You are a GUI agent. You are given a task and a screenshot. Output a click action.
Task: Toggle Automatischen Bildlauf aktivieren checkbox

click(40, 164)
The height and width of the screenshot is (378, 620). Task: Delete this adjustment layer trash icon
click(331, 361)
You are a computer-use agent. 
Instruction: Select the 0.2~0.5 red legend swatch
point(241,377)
+ + + +
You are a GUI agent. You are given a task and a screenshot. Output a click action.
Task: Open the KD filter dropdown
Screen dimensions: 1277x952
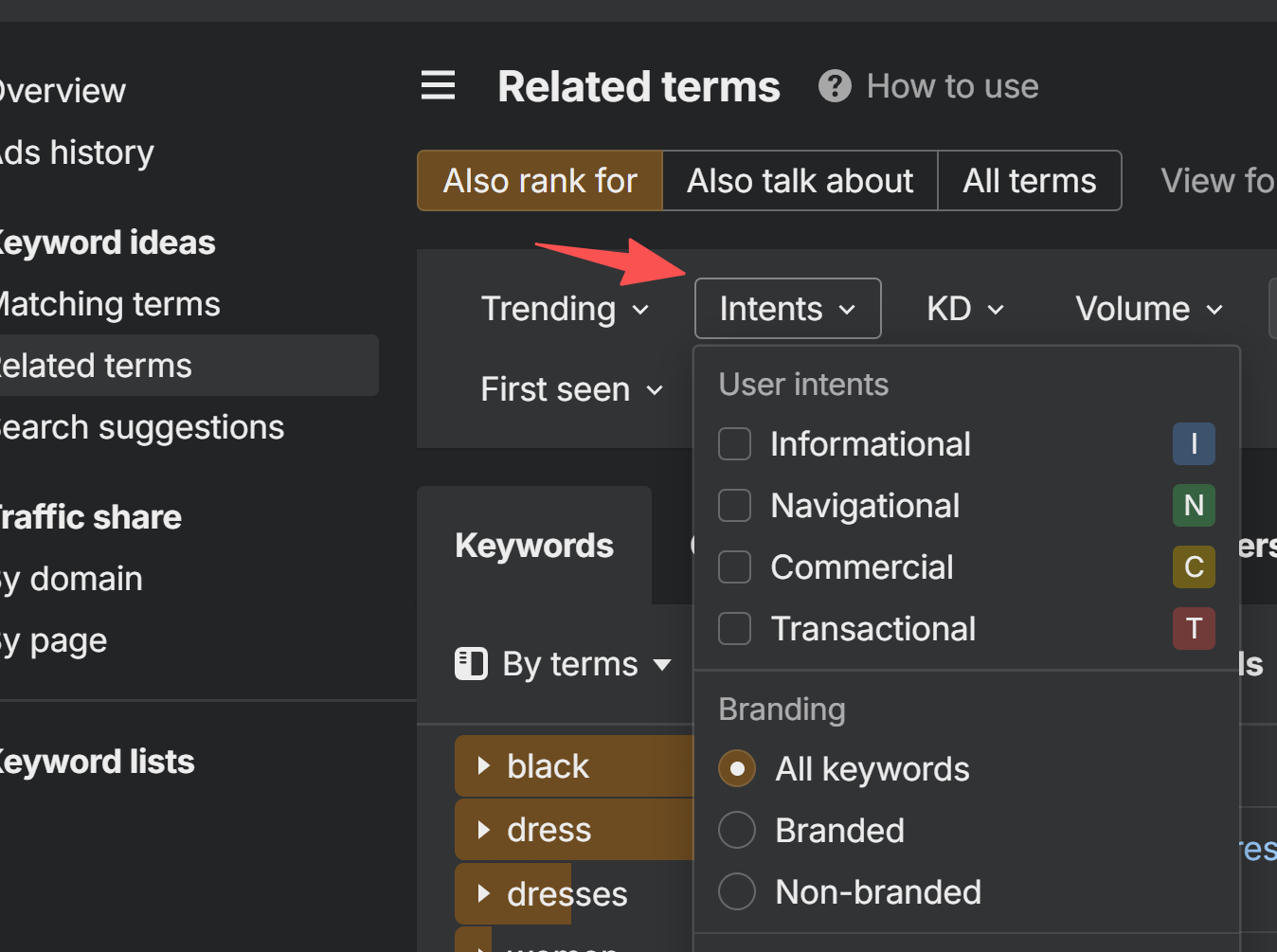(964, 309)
+ + + +
Task statement: Please make an exact copy of the lines above from the line with "Task: Toggle Automatischen" through the line with "You are a computer-use agent.", both ends included.

Solved exercise:
Task: Toggle Automatischen Bildlauf aktivieren checkbox

click(40, 164)
The height and width of the screenshot is (378, 620). Task: Delete this adjustment layer trash icon
click(331, 361)
You are a computer-use agent. 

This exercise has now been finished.